Sophie heeft daar niet aan gedacht. De politie. Haar blik verraadt onmiddellijk haar ongerustheid. Frantz weet hoe bang de echte Sophie voor de politie moet zijn. Hij moet het slim spelen.

'Het was te verwachten,' voegt hij eraan toe. 'De kliniek was verplicht ze te waarschuwen. Ze zijn hierheen gekomen...'

Hij maakt even gebruik van haar paniek, en neemt haar in zijn armen.

'Ik heb alles geregeld, rustig maar. Ik wilde niet dat ze je zochten. Ik wist dat je zou terugkomen.'

In al die maanden is het haar gelukt om nooit met de politie in aanraking te komen. En nu zit ze in de val. Sophie haalt diep adem en probeert na te denken. Frantz zal haar hieruit moeten redden. In hun beider belang. Hij moet het spel slim spelen.

'Je moet papieren tekenen, waarin staat dat je bent teruggekomen... Ik heb tegen hen gezegd dat je in Besançon bent geweest. Bij een vriendin. Het is beter om het snel te doen, dan zijn we ervan af.'

Sophie schudt haar hoofd. Frantz drukt haar nog wat dichter tegen zich aan.

De hal van het politiebureau is behangen met verkleurde posters met vergrote identiteitsbewijzen, adviezen voor voorzorgsmaatregelen en telefoonnummers voor alle soorten noodgevallen. Agent Jondrette kijkt Sophie vriendelijk en kalm aan. Hij zou graag zo'n verzwakte vrouw willen hebben. Dat moet een man het gevoel geven dat hij nuttig is. Zijn blik dwaalt van Sophie naar Frantz. Dan tikt hij op de tafel voor hem. Zijn dikke vingers blijven rusten op een formulier.

'Dus zo ontsnapt een mens uit de kliniek...'

Het is zijn manier om zich diplomatiek te tonen. Hij heeft een vrouw voor zich die een zelfmoordpoging heeft gedaan en hij weet niets anders te zeggen. Instinctief begrijpt Sophie dat ze het idee dat hij heeft over de kracht van een man, moet aanmoedigen. Ze slaat haar ogen neer. Frantz legt zijn arm om haar schouders. Knap paartje.

'En u was in...'

'Bordeaux,' fluistert Sophie.

'Ja, Bordeaux. Dat zei uw man tegen me. Bij familie...'

Sophie verandert van strategie. Ze tilt haar hoofd op en kijkt Jondrette strak aan.
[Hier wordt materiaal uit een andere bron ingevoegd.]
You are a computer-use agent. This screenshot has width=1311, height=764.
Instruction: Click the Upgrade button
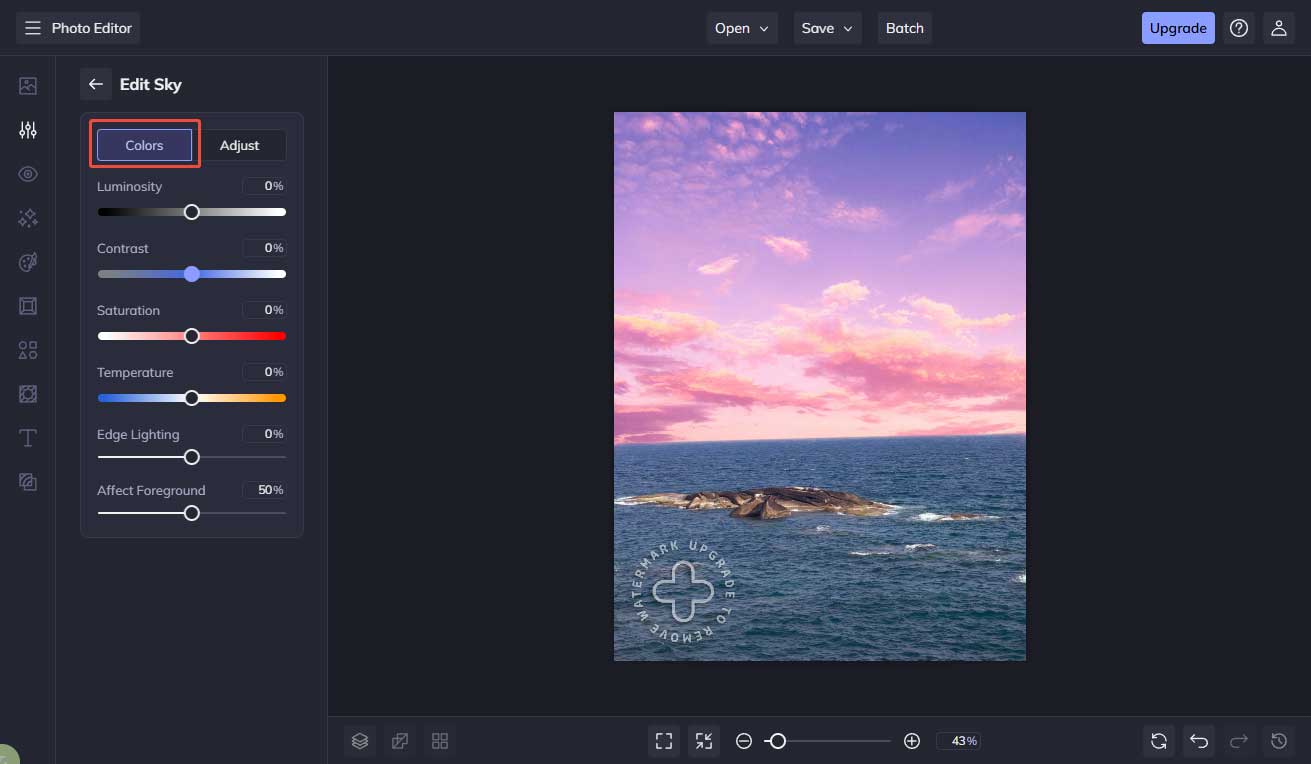[1177, 28]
Hij is dan wel een simpele agent, maar hij voelt dingen. En wat hij voelt is dat die mevrouw Berg een vrouw van karakter is.

'Bij familie...' zegt hij. 'In dit soort gevallen is dat uitstekend...'

'Er moet iets getekend worden, dacht ik...'

De stem van Frantz brengt een beetje realiteit terug in hun vrij wazige gesprek. Jondrette snuift.

'Ja. Hier...'

Hij geeft het formulier aan Sophie. Ze zoekt een pen. Jondrette geeft haar een balpen waarop de naam van een garage staat. Sophie tekent. Berg.

'Het komt nu allemaal goed,' zegt Jondrette.

Het is moeilijk te zeggen of het een vraag is of een bevestiging.

'Het komt goed,' zegt Frantz.

Prima echtgenoot. Jondrette kijkt naar het jonge stel dat verstrengeld het politiebureau verlaat. Het zal fijn zijn om zo'n vrouw te hebben, maar het brengt ook een hoop problemen met zich mee.

Ze heeft het geduldig geleerd: de ademhaling van een slaapster. Dat vraagt om diepe concentratie en constante toewijding, maar nu lukt het haar heel goed. Als hij twintig minuten later de slaapkamer binnenkomt en haar ziet slapen, is hij vol vertrouwen. Hij streelt haar door haar kleren heen, gaat op haar liggen en drukt zijn hoofd in het kussen. Ze ontspant haar lichaam. Dan doet ze haar ogen open en ziet zijn schouders. Ze voelt hoe hij haar penetreert. Het scheelt weinig of ze glimlacht...

Sophie is net begonnen aan een lange slaap die hem wat respijt geeft. In de euforie van het moment, dolblij met hun weerzien, heeft hij haar een ietwat zware dosis van het slaapmiddel gegeven: ze ligt in de slaapkamer, en slaapt als een roos. Hij blijft een tijdje bij haar, luistert naar haar ademhaling en ziet de kleine zenuwtrekjes op haar gezicht. Dan staat hij op, doet de voordeur van de flat achter zich op slot en gaat naar de kelder.